(建造、改造及び転用の許可)
第三條 船舶製造業者その他の者に注文して、左に掲げる動力漁船を建造し、又は船舶を左に掲げる動力漁船に改造しようとする者は、その動力漁船が第一号又は第二号に該当する場合にあつては農林大臣の許可を受け、その動力漁船が第三号に該当する場合にあつてはその主たる根拠地(改造の場合にあつては改造後の主たる根拠地)を管轄する都道府県知事の許可を受けなければならない。動力漁船以外の船舶を改造しないで左に掲げる動力漁船として転用しようとする者についても、同樣とする。

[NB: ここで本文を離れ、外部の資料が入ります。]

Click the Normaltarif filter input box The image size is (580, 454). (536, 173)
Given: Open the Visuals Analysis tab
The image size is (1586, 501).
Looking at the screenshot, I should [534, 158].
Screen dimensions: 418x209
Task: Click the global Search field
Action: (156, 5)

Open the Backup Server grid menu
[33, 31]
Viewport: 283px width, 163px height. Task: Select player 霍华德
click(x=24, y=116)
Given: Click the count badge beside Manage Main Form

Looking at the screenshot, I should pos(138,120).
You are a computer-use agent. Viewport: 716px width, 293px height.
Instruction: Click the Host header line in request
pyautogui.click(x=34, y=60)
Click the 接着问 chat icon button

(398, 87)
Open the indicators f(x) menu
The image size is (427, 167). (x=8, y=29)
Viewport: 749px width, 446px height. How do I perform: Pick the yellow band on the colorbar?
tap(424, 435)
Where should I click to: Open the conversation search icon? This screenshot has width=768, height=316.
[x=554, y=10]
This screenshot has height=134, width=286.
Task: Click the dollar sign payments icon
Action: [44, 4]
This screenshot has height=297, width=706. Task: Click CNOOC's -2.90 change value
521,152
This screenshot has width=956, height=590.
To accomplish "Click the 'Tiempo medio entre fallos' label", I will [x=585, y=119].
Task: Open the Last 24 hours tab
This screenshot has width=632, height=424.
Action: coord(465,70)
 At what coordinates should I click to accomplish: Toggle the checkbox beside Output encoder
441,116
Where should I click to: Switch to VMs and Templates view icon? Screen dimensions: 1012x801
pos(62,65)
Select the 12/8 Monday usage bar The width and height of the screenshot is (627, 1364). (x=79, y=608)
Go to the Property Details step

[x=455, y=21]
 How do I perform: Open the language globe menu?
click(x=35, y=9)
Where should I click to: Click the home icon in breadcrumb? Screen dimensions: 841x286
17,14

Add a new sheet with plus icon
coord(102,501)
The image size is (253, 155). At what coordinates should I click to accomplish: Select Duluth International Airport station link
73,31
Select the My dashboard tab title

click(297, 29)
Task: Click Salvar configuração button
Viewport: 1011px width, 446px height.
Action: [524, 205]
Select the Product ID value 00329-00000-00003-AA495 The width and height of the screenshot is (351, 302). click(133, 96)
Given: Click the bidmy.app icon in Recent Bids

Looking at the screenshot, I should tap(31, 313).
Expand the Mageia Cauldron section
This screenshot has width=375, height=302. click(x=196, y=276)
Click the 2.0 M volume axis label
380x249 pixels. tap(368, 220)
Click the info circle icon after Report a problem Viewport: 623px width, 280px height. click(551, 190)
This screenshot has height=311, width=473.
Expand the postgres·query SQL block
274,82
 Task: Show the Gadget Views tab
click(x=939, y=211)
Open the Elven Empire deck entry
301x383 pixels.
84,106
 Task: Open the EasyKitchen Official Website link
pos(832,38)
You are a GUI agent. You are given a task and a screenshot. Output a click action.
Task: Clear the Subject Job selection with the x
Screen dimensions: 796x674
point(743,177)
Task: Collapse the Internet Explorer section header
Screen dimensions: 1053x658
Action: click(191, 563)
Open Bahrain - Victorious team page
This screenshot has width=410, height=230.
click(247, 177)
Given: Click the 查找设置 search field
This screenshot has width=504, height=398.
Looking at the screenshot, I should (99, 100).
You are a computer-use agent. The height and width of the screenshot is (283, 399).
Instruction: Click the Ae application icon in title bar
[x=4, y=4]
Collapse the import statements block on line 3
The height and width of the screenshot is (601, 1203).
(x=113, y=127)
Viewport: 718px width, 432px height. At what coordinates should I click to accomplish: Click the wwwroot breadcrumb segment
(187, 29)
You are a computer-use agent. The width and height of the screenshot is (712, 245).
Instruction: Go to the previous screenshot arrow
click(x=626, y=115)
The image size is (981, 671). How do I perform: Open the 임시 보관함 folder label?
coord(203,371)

二 長さ十五メートル未満の動力漁船で漁業法(昭和二十四年法律第二百六十七号)第六十五條の規定に基く命令により農林大臣の許可を要する漁業に従事するもの
2 前項の場合の外、同項各号に掲げる動力漁船を建造し、又は船舶を同項各号に掲げる動力漁船に改造しようとする者についても、同項と同樣とする。
3 前二項の許可を受けようとする者は、左に掲げる事項について記載した申請書を農林大臣又は都道府県知事に提出しなければならない。
二 船名(改造又は転用の場合にあつては改造又は転用前及び改造又は転用後の船名)
三 漁業種類又は用途、操業区域及び主たる根拠地(改造の場合にあつては改造前及び改造後の漁業種類又は用途、操業区域及び主たる根拠地)
四 計画総トン数(改造の場合にあつては改造前の総トン数及び改造後の計画総トン数、転用の場合にあつては総トン数)
五 船舶の長さ、幅及び深さ(改造の場合にあつては改造前及び改造後の長さ、幅及び深さ)
八 推進機関の種類及び馬力数並びにシリンダの数及び直径(改造の場合にあつては改造前及び改造後の推進機関の種類及び馬力数並びにシリンダの数及び直径)
十 起工、進水及びしゆん工、改造工事の着手及び完成又は転用の予定期日
十一 建造、改造又は転用に要する費用及びその調達方法の概要
4 農林大臣又は都道府県知事は、第一項又は第二項の許可の申請者に、図面、仕樣書その他第一項又は第二項の許可に関し必要な書類を提出させることができる。
5 第三項の申請書の提出があつたときは、農林大臣又は都道府県知事は、その申請書を受理した後、第一項又は第二項の許可に関してした照会中の期間を除いて二箇月以内に、その申請者に対し、許可又は不許可の通知を発しなければならない。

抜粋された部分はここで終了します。